> **Listed entries**:

★ ★ ★ ★

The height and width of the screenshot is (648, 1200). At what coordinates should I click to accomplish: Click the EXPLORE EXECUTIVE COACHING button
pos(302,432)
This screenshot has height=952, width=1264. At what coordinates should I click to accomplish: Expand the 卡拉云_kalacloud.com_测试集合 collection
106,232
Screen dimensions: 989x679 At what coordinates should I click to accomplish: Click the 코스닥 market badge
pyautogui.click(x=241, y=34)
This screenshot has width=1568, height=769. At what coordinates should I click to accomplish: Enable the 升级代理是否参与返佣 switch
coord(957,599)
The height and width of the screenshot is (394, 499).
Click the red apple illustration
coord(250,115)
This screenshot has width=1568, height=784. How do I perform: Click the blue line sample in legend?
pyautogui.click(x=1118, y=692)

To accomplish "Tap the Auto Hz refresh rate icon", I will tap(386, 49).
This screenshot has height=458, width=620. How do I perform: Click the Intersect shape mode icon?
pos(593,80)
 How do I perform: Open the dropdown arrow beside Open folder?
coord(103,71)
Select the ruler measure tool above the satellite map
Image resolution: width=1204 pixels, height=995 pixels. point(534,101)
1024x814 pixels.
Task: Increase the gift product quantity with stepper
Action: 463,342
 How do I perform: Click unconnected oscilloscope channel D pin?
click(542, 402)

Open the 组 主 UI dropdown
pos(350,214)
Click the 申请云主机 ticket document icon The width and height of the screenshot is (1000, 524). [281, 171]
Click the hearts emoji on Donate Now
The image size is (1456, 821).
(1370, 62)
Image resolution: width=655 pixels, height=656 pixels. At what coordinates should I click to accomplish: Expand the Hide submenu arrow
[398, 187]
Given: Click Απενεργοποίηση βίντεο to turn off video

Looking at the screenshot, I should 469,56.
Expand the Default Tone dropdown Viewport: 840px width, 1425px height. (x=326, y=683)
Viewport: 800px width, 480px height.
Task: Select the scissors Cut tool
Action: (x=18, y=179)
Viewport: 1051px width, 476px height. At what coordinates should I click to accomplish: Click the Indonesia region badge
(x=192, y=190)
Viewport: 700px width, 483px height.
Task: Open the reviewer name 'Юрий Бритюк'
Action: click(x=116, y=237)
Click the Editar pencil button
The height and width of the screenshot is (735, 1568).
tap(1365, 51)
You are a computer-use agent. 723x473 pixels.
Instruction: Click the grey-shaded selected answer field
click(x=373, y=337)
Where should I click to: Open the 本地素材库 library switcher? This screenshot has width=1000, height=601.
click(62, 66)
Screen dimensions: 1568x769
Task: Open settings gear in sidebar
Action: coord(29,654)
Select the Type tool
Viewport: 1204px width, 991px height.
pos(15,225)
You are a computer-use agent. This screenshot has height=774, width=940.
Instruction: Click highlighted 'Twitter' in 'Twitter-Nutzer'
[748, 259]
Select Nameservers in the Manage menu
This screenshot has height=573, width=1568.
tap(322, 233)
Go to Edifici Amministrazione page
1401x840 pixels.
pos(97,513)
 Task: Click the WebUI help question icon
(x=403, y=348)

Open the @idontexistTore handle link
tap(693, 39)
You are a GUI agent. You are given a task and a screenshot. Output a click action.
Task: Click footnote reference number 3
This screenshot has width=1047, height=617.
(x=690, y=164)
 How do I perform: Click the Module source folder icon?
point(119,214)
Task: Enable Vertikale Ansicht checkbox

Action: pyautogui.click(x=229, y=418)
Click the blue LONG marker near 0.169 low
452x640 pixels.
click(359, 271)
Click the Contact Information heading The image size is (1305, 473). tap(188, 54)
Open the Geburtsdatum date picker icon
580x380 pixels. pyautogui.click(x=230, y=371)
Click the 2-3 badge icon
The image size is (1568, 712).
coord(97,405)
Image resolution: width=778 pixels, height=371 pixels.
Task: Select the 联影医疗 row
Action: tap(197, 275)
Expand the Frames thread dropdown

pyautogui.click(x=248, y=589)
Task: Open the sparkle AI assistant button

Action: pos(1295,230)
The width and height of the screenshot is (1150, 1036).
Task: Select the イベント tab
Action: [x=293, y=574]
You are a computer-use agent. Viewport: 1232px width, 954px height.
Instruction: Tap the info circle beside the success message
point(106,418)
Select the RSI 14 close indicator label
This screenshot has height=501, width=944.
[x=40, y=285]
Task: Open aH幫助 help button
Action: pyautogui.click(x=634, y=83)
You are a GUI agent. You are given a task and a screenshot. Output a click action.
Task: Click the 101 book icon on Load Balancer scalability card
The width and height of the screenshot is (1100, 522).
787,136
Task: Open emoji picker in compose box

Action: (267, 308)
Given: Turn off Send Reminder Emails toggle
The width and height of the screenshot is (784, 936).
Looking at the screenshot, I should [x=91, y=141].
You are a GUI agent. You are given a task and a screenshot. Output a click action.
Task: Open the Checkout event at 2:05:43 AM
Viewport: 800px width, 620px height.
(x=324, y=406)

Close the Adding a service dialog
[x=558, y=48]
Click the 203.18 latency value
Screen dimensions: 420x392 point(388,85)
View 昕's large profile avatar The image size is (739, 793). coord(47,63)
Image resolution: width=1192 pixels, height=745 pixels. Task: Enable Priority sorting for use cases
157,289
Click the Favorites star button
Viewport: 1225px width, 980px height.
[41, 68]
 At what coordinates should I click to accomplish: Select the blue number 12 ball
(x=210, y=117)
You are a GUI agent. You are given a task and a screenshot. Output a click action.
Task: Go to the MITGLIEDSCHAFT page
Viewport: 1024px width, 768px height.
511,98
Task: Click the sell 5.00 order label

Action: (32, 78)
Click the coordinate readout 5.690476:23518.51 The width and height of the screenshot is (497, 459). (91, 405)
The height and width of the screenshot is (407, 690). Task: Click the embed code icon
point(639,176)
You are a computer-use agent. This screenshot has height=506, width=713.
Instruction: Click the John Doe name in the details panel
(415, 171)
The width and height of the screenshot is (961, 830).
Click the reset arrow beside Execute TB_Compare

★ ★ ★ ★

> **What is being asked**: Nothing in the entries should be left out; please reproduce them all exactly.

> **Answer to the exercise**:
The height and width of the screenshot is (648, 1200). At what coordinates should I click to accomplish: Click the EXPLORE EXECUTIVE COACHING button
pos(302,432)
This screenshot has height=952, width=1264. At what coordinates should I click to accomplish: Expand the 卡拉云_kalacloud.com_测试集合 collection
106,232
Screen dimensions: 989x679 At what coordinates should I click to accomplish: Click the 코스닥 market badge
pyautogui.click(x=241, y=34)
This screenshot has width=1568, height=769. At what coordinates should I click to accomplish: Enable the 升级代理是否参与返佣 switch
coord(957,599)
The height and width of the screenshot is (394, 499).
Click the red apple illustration
coord(250,115)
This screenshot has width=1568, height=784. How do I perform: Click the blue line sample in legend?
pyautogui.click(x=1118, y=692)

To accomplish "Tap the Auto Hz refresh rate icon", I will tap(386, 49).
This screenshot has height=458, width=620. How do I perform: Click the Intersect shape mode icon?
pos(593,80)
 How do I perform: Open the dropdown arrow beside Open folder?
coord(103,71)
Select the ruler measure tool above the satellite map
Image resolution: width=1204 pixels, height=995 pixels. point(534,101)
1024x814 pixels.
Task: Increase the gift product quantity with stepper
Action: 463,342
 How do I perform: Click unconnected oscilloscope channel D pin?
click(542, 402)

Open the 组 主 UI dropdown
pos(350,214)
Click the 申请云主机 ticket document icon The width and height of the screenshot is (1000, 524). [281, 171]
Click the hearts emoji on Donate Now
The image size is (1456, 821).
(1370, 62)
Image resolution: width=655 pixels, height=656 pixels. At what coordinates should I click to accomplish: Expand the Hide submenu arrow
[398, 187]
Given: Click Απενεργοποίηση βίντεο to turn off video

Looking at the screenshot, I should 469,56.
Expand the Default Tone dropdown Viewport: 840px width, 1425px height. (x=326, y=683)
Viewport: 800px width, 480px height.
Task: Select the scissors Cut tool
Action: (x=18, y=179)
Viewport: 1051px width, 476px height. At what coordinates should I click to accomplish: Click the Indonesia region badge
(x=192, y=190)
Viewport: 700px width, 483px height.
Task: Open the reviewer name 'Юрий Бритюк'
Action: click(x=116, y=237)
Click the Editar pencil button
The height and width of the screenshot is (735, 1568).
tap(1365, 51)
You are a computer-use agent. 723x473 pixels.
Instruction: Click the grey-shaded selected answer field
click(x=373, y=337)
Where should I click to: Open the 本地素材库 library switcher? This screenshot has width=1000, height=601.
click(62, 66)
Screen dimensions: 1568x769
Task: Open settings gear in sidebar
Action: coord(29,654)
Select the Type tool
Viewport: 1204px width, 991px height.
pos(15,225)
You are a computer-use agent. This screenshot has height=774, width=940.
Instruction: Click highlighted 'Twitter' in 'Twitter-Nutzer'
[748, 259]
Select Nameservers in the Manage menu
This screenshot has height=573, width=1568.
tap(322, 233)
Go to Edifici Amministrazione page
1401x840 pixels.
pos(97,513)
 Task: Click the WebUI help question icon
(x=403, y=348)

Open the @idontexistTore handle link
tap(693, 39)
You are a GUI agent. You are given a task and a screenshot. Output a click action.
Task: Click footnote reference number 3
This screenshot has width=1047, height=617.
(x=690, y=164)
 How do I perform: Click the Module source folder icon?
point(119,214)
Task: Enable Vertikale Ansicht checkbox

Action: pyautogui.click(x=229, y=418)
Click the blue LONG marker near 0.169 low
452x640 pixels.
click(359, 271)
Click the Contact Information heading The image size is (1305, 473). tap(188, 54)
Open the Geburtsdatum date picker icon
580x380 pixels. pyautogui.click(x=230, y=371)
Click the 2-3 badge icon
The image size is (1568, 712).
coord(97,405)
Image resolution: width=778 pixels, height=371 pixels.
Task: Select the 联影医疗 row
Action: tap(197, 275)
Expand the Frames thread dropdown

pyautogui.click(x=248, y=589)
Task: Open the sparkle AI assistant button

Action: pos(1295,230)
The width and height of the screenshot is (1150, 1036).
Task: Select the イベント tab
Action: [x=293, y=574]
You are a computer-use agent. Viewport: 1232px width, 954px height.
Instruction: Tap the info circle beside the success message
point(106,418)
Select the RSI 14 close indicator label
This screenshot has height=501, width=944.
[x=40, y=285]
Task: Open aH幫助 help button
Action: pyautogui.click(x=634, y=83)
You are a GUI agent. You are given a task and a screenshot. Output a click action.
Task: Click the 101 book icon on Load Balancer scalability card
The width and height of the screenshot is (1100, 522).
787,136
Task: Open emoji picker in compose box

Action: (267, 308)
Given: Turn off Send Reminder Emails toggle
The width and height of the screenshot is (784, 936).
Looking at the screenshot, I should [x=91, y=141].
You are a GUI agent. You are given a task and a screenshot. Output a click action.
Task: Open the Checkout event at 2:05:43 AM
Viewport: 800px width, 620px height.
(x=324, y=406)

Close the Adding a service dialog
[x=558, y=48]
Click the 203.18 latency value
Screen dimensions: 420x392 point(388,85)
View 昕's large profile avatar The image size is (739, 793). coord(47,63)
Image resolution: width=1192 pixels, height=745 pixels. Task: Enable Priority sorting for use cases
157,289
Click the Favorites star button
Viewport: 1225px width, 980px height.
[41, 68]
 At what coordinates should I click to accomplish: Select the blue number 12 ball
(x=210, y=117)
You are a GUI agent. You are given a task and a screenshot. Output a click action.
Task: Go to the MITGLIEDSCHAFT page
Viewport: 1024px width, 768px height.
511,98
Task: Click the sell 5.00 order label

Action: (32, 78)
Click the coordinate readout 5.690476:23518.51 The width and height of the screenshot is (497, 459). (91, 405)
The height and width of the screenshot is (407, 690). Task: Click the embed code icon
point(639,176)
You are a computer-use agent. This screenshot has height=506, width=713.
Instruction: Click the John Doe name in the details panel
(415, 171)
The width and height of the screenshot is (961, 830).
Click the reset arrow beside Execute TB_Compare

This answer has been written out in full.